Thursday, 24 January 2013

Viewing Log / 2013 / Week Three


14/01/2013 - 20/01/2013
 

 
Phenomena [Dario Argento, 1985]:  The opening sequence is still one of the strongest and most unnerving moments from any of Argento's films.  The sense of terror and isolation, as this young girl finds herself stranded in the heart of the Swiss countryside, is heightened by the ominous tone of the music, the constant winds that throughout the film suggest the air of hysteria (or emotional unbalance) that propels these characters towards madness (or worse), and the natural contrast between the setting, this stunning and serene backdrop of verdant hills and silhouetted peaks, and the anticipation of the violence still to come.  The presentation of the scene is like something out of a fairy tale, where the emphasis on these young characters - trapped in a state of trance between childhood and adolescence - find themselves lost within a world that at first seems strange and beautiful, but through the actual process of its character's investigation, soon reveals a darker, more dangerous edge.  The otherworldly feel continues throughout the film, becoming increasingly more abstract, as the plot - which owes as much to Sleeping Beauty (1959) as it does to Suspiria (1977) - warps and mutates to the point of straining credibility, as the young protagonist Jennifer Corvino uses her ability to commune with insects in an attempt to find the vicious killer terrorising her school.  Many will no doubt find this aspect of Argento's film ridiculous, but for me I've always seen it as something very haunting and evocative.  A pure exercise in atmosphere and mood, where the author, rejecting logic and convention, creates something that is more like an extended nightmare or a never-ending dream. 

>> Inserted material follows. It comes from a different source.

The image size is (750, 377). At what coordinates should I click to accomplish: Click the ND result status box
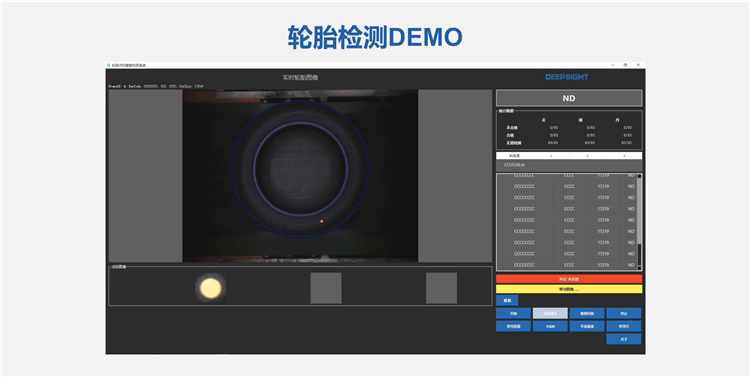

The Early Bird [Robert Asher, 1965]:  I'm not an expert here (obviously!), but The Early Bird seems to have had a much larger budget than any of the other Norman Wisdom films I've seen, with a lot of optical effects, miniatures, matte-paintings and elaborate sets used to give the illusion of a fully functioning world.  Unfortunately, the emphasis on grand spectacle comes at the expense of the characters and their story, with this charming and still very relevant tale of two rival dairies (one, a large conglomerate, the other a family run business) being pushed to the background while we're instead treated to endless scenes of the bumbling Norman demolishing an entire manor house with a runaway lawnmower, wrecking a golf match while masquerading as an elderly vicar, and eventually flooding a poor woman's sitting-room with a gallon of spilled milk (before having to watch as his runaway cart is crushed under the weight of a speeding train).  The quality of these set-pieces is actually rather good considering the age of the film, but there is no heart to this story, which for me, lacks both the quiet whimsy and the subtle sadness of something like Trouble in Store (1953) or the brilliant One Good Turn (1954), or even the madcap satire of the slyly subversive The Square Peg (1958).  It's certainly not a terrible film since many of the jokes are actually quite funny, but compared to these other, earlier Wisdom classics, The Early Bird just never achieves its full potential.
 


Revolver [Guy Ritchie, 2005]:  I would find it virtually impossible to say with any great conviction what this film is "about."  I've seen it twice now and I have my theories, but the film is beyond interpretation, playing a kind of arcane game of deception with its audience that mirrors the relationship between the characters on-screen.  Just when we think we've figured out a possible explanation as to what is taking place, or why these particular characters are being played-off against one another - like living chess pieces - a character will suddenly appear to acknowledge and dismiss this interpretation, leading to more questions without answers and a feeling of external manipulation, as if all these events and characters are somehow guided by an invincible, omnipotent force.  From this, we could maybe see the film as a sort of meta-commentary, in which the author explores the war between the 'id', the 'ego' and the 'super-ego' by way of a generic crime story that eventually distorts into a complicated psychological study about failure and insecurity.  In this sense, the plot could be an acknowledgement of the director's painful disappointment following the failure of his previous film, Swept Away (2002), or maybe even a gesture to his own fear of being typecast as a director only suited to gangster movies of the Lock, Stock... (1998) and Snatch (2000) variety.  Personally, I find the film quite fascinating, as much for its creative visual approach as for the labyrinthine plot.  The dazzling grab-bag of slow-motion sequences, fluorescent light, saturated colour, jump cuts, subtitles, animation and over-lapping voiceover might be perceived by many as post-Tarantino affectations (or just flashy showboating), but to me this approach feels intensely cinematic.  At a time when I'm bombarded with the promos for dreary Oscar-bait movies, à la Affleck, Hooper, Bigelow, etc, it's encouraging to see a director using the 'form' to create content, as opposed to just serving it. 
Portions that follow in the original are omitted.